1. So, your to-do list works now, but it's always the same. You can fix that! The “Add” button already calls a function, you just need to make that function do something. Go to your to-do.js file and change the code in addToDoItem to get the text from the text field (named “new-todo”) and alert it to check you're getting it:

    itemText = document.getElementById("new-todo").value
    alert("Item added: "+itemText)
    

    Type something into the text field and click the "Add" button. You should see what you typed pop up in an alert.

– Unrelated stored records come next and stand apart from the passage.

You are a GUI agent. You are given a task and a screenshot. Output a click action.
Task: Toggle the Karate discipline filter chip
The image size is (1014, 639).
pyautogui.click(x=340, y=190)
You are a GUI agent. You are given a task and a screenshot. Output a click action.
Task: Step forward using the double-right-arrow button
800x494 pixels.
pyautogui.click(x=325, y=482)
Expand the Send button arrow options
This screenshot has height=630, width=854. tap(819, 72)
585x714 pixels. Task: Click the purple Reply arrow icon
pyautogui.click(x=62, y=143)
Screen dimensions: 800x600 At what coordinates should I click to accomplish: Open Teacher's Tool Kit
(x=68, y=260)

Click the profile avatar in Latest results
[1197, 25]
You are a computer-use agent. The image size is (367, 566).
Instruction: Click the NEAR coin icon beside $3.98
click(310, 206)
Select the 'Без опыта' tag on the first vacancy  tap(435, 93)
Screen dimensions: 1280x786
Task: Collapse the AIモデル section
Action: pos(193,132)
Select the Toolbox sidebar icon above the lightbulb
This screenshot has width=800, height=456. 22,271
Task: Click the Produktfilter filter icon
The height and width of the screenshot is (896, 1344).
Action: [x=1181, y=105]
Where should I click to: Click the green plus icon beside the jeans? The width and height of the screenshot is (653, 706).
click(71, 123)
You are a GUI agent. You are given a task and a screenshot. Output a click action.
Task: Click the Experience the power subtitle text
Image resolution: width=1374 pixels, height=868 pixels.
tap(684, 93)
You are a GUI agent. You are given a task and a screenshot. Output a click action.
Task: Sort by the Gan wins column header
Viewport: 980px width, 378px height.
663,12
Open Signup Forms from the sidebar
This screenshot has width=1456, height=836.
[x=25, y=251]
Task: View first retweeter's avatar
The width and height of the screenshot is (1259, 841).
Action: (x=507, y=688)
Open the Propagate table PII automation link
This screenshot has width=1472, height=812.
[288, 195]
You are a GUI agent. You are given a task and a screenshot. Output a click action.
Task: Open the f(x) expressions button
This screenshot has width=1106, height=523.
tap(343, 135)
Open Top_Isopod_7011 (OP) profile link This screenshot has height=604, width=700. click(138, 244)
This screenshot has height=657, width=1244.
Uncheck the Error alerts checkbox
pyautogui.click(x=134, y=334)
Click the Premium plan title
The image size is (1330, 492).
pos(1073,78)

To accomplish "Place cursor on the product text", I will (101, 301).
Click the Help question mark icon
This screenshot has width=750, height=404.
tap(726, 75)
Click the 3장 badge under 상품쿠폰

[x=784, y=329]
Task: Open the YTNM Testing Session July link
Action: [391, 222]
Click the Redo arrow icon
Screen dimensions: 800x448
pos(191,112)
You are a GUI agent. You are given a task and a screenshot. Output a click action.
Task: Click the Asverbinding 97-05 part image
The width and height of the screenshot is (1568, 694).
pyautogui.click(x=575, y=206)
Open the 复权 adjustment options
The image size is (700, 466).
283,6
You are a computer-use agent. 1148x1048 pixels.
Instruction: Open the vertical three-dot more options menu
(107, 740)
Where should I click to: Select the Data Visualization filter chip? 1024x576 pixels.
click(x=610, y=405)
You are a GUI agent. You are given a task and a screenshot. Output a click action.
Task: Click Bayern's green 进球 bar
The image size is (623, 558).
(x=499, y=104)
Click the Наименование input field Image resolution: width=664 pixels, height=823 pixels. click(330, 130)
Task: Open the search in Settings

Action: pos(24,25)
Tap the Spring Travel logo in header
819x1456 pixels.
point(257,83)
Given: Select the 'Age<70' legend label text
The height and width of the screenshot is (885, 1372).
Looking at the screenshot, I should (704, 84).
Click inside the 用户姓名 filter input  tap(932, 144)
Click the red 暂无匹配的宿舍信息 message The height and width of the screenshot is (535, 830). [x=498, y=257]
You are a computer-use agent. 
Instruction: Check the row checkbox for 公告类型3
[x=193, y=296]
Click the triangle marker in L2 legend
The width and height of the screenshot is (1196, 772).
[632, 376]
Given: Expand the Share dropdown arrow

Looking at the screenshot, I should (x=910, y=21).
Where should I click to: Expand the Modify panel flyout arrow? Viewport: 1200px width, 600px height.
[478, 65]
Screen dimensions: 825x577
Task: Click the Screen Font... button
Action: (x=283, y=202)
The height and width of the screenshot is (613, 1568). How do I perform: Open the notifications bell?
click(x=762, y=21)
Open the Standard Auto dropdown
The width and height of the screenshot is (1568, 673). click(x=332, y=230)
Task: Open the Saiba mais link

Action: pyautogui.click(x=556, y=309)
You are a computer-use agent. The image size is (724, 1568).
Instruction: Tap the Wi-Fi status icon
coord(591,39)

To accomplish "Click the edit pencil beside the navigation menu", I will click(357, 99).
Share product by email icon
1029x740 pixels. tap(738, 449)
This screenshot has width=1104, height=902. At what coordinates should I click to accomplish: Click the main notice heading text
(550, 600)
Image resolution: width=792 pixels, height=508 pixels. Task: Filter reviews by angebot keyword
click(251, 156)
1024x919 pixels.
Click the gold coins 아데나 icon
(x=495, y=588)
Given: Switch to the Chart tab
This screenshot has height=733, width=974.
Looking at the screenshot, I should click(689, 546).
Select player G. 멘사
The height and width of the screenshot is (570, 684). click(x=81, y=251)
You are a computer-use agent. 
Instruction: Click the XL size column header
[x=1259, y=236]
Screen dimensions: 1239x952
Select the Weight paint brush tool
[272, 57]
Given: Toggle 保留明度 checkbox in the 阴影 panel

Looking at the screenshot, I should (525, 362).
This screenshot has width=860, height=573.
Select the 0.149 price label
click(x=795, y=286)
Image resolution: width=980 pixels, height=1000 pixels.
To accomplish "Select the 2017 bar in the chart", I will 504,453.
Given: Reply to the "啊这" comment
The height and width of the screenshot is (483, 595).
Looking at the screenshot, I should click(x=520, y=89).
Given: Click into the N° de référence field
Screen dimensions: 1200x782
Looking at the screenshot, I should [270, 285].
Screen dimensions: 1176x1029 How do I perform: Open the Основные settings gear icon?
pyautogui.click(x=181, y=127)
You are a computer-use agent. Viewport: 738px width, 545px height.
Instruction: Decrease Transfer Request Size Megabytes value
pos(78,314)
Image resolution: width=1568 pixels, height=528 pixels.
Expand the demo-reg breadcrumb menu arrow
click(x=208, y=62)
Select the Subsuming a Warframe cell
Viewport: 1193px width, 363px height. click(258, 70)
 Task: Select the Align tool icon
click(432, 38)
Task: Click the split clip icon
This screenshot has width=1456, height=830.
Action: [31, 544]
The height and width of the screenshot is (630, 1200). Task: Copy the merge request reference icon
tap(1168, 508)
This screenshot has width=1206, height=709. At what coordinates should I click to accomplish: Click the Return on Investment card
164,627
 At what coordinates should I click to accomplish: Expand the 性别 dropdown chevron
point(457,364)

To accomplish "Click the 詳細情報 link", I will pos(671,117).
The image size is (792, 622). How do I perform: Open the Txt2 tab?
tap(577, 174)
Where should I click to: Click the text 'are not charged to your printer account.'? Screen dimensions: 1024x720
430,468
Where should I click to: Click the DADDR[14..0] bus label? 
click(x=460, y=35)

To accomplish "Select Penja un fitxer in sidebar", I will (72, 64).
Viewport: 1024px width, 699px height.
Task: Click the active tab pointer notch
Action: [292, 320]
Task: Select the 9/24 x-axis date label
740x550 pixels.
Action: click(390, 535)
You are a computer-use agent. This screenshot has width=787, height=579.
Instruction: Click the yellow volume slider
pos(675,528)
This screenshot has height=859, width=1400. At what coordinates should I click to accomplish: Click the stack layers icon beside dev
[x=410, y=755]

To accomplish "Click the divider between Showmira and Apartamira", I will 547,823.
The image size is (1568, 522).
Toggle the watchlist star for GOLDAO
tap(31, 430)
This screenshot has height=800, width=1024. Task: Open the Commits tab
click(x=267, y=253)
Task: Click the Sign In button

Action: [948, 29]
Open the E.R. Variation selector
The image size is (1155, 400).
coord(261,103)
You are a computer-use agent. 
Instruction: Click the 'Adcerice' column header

  2. The next step is to get that text onto the to-do list. You'll need a function that gets the HTML for the new item and adds it to the end of the list. So, change the newToDoItem to have this code inside it:
    var newItem = {
                 "text": itemText,
                 "completed": completed
             } // make parameters into a toDoItem
    toDoItems.push(newItem); //use the push function: put newItem at the end of toDoItems
    var toDoList = document.getElementById("todo")
    var itemHTML = getToDoItemHTML(newItem)
    toDoList.append(itemHTML)
    
  3. Now, go back to addToDoItem and change it again, removing the alert and calling newToDoItem like this:

     newToDoItem(itemText,false)
    

    Don't repeat yourself!

    You can also use newToDoItem in loadList to reduce the amount of code you've got to manage. You can replace all the code in the function with this:

     newToDoItem("My",false)
     newToDoItem("to-do",true)
     newToDoItem("list",false)
    

    You've gone from 17 lines of code to 3, and that's the power of functions! Try to understand how this works and how it's doing the exact same job as the old version of loadList was.